Domestic investors more active in CEE as the slowdown starts
Domestic investors are coming to the fore in Central and Eastern Europe as international capital adopts a cautious attitude, delegates heard at Real Asset Media’s Trends 2023 – CEE Investment briefing, which took place yesterday in London at the headquarters of CMS in the City.
“Domestic buyers are growing in importance as a wait-and-see approach is beginning to be adopted by foreign investors, due to rising costs of finance and the uncertain macroeconomic and geopolitical backdrop,” said Kevin Turpin, regional director capital markets CEE, Colliers.
The average split now across the six CEE countries is 30% domestic/70% international, but the situation varies markedly from country to country. Poland is at one end of the spectrum with 98% foreign and only 2% domestic, while Hungary is at the other end with 49% domestic and 51% international.
“We’re seeing more and more activity by regional investors, especially Hungarian and Czech,” said Lukáš Hejduk, partner, head of CEE real estate and construction, CMS. “They don’t find much in their own countries so they cross the border to find deals in Poland and elsewhere, ready to jump when they see distressed opportunities.”
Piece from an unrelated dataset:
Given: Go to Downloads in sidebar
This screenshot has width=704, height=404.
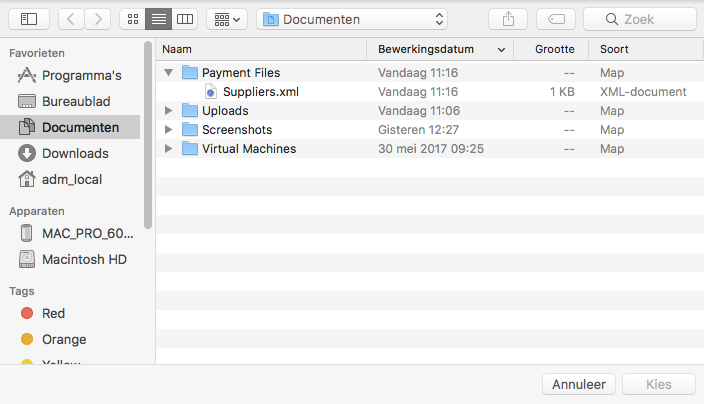Looking at the screenshot, I should pos(75,153).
European investors have accounted for 32% of investments in CEE, out of a total volume of €70.1 billion in the last five years, followed by capital from the Americas (12%), Asia-Pacific (11%) and MEA (10%), all hovering above double digits.
Poland dominates CEE with a 51% share of the real estate market (€36.4 billion), followed by Czech Republic (€15.3 billion), Hungary with €7.9 billion, Romania with €5 billion, Slovakia with €3.2 billion and Bulgaria with €2.3 billion.
This year started on a high, with a robust Q1 followed by a slowdown in capital flows after Russia’s invasion of Ukraine and its myriad consequences.
The full year 2022 figure for the investment market should reach €9-€10 billion, according to Colliers, which is below the five-year average of €12.5 billion and the 10-year average of €10.3 billion. CEE, like the rest of Europe, is experiencing a slowdown.
“Interest rates have gone up, spreads to debt and other benchmarks are narrowing or disappearing rapidly,” said Turpin. “We expect a period of price discovery that could last 6 to 18 months. There could be a 15-30% change in terms of capital values but it will depend on the sector and the location.”
Investment flows are expected to decline as investors wait for prices to fall.
“We should be prepared for a decline in values,” said Justyna Kedzierska-Klukowska, head of Warsaw office, Berlin Hyp. “Valuations are not reflecting the changed environment yet.”